**DATA RECORDS**
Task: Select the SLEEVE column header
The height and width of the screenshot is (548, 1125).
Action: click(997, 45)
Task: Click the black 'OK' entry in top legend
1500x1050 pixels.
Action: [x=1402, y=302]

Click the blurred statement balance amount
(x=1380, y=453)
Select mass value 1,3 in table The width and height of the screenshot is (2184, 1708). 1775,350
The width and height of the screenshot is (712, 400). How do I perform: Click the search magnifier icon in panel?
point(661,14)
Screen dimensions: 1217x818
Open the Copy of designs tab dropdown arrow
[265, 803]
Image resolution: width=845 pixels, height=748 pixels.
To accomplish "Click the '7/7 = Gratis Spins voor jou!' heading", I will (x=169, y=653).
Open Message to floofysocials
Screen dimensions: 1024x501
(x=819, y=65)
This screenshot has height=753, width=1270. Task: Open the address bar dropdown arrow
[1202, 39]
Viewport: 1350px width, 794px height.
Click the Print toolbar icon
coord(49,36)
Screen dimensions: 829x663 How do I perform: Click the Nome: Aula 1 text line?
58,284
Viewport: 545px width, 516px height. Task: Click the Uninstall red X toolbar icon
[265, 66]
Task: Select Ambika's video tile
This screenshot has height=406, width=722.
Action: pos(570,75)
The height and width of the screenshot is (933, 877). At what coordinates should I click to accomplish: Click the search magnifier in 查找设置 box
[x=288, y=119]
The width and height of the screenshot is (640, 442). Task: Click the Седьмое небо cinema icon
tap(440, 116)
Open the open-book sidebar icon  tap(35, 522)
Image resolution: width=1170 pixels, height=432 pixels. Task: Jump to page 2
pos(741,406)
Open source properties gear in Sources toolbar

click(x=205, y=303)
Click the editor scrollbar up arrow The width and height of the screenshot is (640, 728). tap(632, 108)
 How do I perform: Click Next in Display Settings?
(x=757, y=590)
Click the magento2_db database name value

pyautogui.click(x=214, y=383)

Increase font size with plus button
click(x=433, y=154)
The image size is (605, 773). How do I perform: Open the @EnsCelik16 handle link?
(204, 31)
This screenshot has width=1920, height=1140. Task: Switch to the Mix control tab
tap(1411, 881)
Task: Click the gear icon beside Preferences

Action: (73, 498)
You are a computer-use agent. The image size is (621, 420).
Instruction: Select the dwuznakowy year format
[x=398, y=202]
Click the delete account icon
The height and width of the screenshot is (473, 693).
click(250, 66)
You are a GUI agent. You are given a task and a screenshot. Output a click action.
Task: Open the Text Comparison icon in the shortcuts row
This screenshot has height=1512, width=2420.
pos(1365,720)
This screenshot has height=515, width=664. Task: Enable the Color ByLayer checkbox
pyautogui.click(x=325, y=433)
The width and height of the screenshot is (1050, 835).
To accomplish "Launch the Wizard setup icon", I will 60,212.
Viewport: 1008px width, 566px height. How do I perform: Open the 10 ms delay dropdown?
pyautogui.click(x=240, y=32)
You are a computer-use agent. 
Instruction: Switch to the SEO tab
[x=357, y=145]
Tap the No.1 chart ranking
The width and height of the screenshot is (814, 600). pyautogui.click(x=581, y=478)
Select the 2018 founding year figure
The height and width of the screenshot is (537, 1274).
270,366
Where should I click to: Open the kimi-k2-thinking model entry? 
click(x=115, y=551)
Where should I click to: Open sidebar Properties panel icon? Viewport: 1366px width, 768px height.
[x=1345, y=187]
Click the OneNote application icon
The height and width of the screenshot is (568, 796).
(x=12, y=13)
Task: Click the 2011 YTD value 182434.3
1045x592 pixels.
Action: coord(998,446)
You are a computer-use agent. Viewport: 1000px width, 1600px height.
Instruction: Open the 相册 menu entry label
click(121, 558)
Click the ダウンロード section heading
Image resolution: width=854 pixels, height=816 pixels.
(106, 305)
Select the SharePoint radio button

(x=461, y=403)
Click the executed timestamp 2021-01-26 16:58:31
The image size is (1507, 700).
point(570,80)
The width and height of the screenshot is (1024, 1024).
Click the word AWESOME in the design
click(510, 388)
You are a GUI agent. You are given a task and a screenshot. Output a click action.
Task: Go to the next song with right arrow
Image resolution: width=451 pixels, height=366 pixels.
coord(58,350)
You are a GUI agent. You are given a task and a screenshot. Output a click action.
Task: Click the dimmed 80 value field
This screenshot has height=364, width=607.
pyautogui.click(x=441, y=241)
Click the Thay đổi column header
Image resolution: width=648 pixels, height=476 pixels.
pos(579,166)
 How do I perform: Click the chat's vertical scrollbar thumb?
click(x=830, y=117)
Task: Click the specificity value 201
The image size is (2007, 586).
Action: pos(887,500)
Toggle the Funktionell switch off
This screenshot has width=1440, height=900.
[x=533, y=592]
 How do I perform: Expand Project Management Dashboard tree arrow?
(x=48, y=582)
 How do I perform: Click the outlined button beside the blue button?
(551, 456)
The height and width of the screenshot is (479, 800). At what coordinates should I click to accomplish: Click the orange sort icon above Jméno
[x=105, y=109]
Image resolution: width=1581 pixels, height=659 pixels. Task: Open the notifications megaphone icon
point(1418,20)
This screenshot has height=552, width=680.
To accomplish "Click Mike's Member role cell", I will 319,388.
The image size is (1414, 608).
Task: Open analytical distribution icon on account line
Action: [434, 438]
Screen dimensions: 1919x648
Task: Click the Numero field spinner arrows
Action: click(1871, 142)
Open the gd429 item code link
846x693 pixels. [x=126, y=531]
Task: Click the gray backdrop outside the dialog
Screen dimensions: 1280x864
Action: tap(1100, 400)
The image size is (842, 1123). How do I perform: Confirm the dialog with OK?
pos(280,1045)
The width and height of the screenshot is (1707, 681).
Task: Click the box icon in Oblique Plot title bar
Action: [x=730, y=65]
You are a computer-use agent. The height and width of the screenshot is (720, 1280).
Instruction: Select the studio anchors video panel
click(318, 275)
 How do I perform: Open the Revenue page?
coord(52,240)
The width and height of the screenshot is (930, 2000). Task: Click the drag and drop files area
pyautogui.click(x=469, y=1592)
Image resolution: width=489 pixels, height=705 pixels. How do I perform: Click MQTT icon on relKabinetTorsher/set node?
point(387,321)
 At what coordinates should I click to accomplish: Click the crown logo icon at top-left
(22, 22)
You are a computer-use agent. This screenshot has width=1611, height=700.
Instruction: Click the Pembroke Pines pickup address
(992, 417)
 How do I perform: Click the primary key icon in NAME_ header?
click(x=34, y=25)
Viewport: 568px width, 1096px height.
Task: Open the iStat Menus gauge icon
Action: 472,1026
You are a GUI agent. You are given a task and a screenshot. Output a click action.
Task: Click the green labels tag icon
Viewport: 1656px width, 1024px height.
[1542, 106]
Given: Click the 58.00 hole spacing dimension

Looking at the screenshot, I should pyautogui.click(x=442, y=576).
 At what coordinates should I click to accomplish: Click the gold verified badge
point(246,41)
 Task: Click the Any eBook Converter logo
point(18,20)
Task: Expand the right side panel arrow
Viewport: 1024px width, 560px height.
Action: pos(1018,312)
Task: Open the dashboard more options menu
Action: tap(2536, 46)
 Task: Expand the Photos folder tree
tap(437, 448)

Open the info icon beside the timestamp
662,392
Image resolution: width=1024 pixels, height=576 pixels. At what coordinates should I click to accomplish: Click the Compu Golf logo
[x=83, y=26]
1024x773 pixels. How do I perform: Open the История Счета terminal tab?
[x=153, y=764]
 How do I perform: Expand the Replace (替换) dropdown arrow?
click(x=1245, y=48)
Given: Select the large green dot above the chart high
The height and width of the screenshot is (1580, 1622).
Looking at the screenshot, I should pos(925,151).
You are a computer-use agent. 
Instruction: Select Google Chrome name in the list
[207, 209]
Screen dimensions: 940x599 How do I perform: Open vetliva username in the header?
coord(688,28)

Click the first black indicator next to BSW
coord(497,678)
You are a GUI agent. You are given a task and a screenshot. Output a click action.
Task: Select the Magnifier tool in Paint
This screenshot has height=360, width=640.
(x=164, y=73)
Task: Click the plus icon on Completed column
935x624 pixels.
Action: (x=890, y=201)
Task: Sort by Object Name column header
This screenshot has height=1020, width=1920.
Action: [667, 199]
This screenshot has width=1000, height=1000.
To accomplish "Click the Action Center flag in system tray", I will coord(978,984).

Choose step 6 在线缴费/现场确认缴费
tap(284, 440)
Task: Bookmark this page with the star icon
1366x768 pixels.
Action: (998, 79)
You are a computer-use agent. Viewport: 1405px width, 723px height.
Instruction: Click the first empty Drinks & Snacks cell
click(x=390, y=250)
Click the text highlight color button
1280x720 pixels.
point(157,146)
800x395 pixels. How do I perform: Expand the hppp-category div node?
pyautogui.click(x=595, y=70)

**EXERCISE**
Please copy the lines in the records above between the one holding "Instruction: Open the 相册 menu entry label" and the one holding "Task: Click the dimmed 80 value field", inclusive, exactly and with no other line.

**TASK ANSWER**
Instruction: Open the 相册 menu entry label
click(121, 558)
Click the ダウンロード section heading
Image resolution: width=854 pixels, height=816 pixels.
(106, 305)
Select the SharePoint radio button

(x=461, y=403)
Click the executed timestamp 2021-01-26 16:58:31
The image size is (1507, 700).
point(570,80)
The width and height of the screenshot is (1024, 1024).
Click the word AWESOME in the design
click(510, 388)
You are a GUI agent. You are given a task and a screenshot. Output a click action.
Task: Go to the next song with right arrow
Image resolution: width=451 pixels, height=366 pixels.
coord(58,350)
You are a GUI agent. You are given a task and a screenshot. Output a click action.
Task: Click the dimmed 80 value field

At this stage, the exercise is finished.